The Problem with Sermons

I have a problem with sermons. They don’t just sit there. They want to ambush me. And as such, they just aren’t safe. They burrow into my heart and mind. And, then the Holy Spirit begins to do unanticipated stuff. In short, sermons get out of control.

Oh, it starts peacefully enough because I’m in control. After all I’m the actor; I’m doing the listening to the sermon which enables me to stop listening whenever I want. And, then the unexpected: The sermon comes to life, takes over, and I become not the actor but the object of another’s action. That “other,” the sermon, begins to make all those noisome changes to me.

Of course it’s not the sermon that changes me. Rather it’s God in the sermon. And I discover again that a sermon is possessed of a Power which is greater than I thought. (That seems to be the definition of sermons: they are a mystery filled with power.)

At least that seems to be what happened to me with respect to Dan’s sermon (the First Sunday of Christmas) and Mike’s (Epiphany). Dan invited the congregation to be intentional, not accidental Christians. Mike, hard on Dan’s heals, invited us to enjoy an extended Christmas in which we undertake or renew a journey of expectation of meeting Christ in a new and renewing way.

It sounded good to me. My spirituality can always use a little bumping up, and it seemed a good thing to do— extend Christmas through an intentional, not an accidental act. “Intentionally extending it by being intentional.” It had a nice Christian ring to it.

But were these Dan’s and Mike’s words? Or, were they God’s invitation issued through Dan and Mike, who as postmen of the Divine, brought me a really first-class letter from God?

I heard it as the former.

So here’s the Holy Spirit kicking me in my slovenly ways towards intentionality. And I, in my spiritual tone-deafness, think it is Mike’s and Dan’s inviting me to take part in some benign bucolic exercise.

So I decided to do it. I began by paying intentional attention to parts of the worship service. I chose the doxology. You know the phrases: “… Praise Him, all creatures here below; praise Him above, ye heavenly host….”

(Bear in mind that at this point I think I’m still the actor. But just around the corner….)

As I mused on the doxology, that’s when God begins to act and when I begin to lose control. God begins to paint this picture: All of creation, both on earth and in heaven, singing God’s praises because they recognize God and the undeserved love that He has for His creation.

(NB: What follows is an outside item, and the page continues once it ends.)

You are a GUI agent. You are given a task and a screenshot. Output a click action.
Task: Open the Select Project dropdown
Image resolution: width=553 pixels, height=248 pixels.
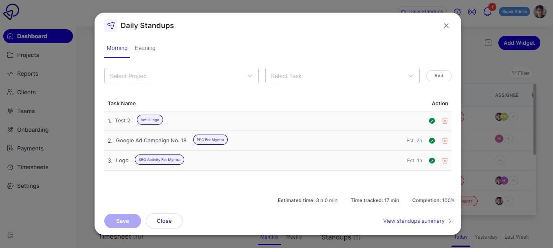point(181,76)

He, the giver of all good things, gives not some things, but all things.

Then picture this. Imagine we’re seeing all of creation, the apostles, the prophets, the martyrs, the angels, the archangels, the whole communion of saints, those untold countless thousands of the faithful whose names we know not. And they are all gathered round the throne of God, adoring Him, and singing those words which are truer than you and I can know at this point, but which are certainly the truest words ever spoken:

“Holy, Holy, Holy Lord God of Hosts;
Heaven and earth are full of your glory.
Glory be to thee, O Lord Most High.”

Ambushed again. Thanks be to God.

I wonder what else God has hidden in our worship service.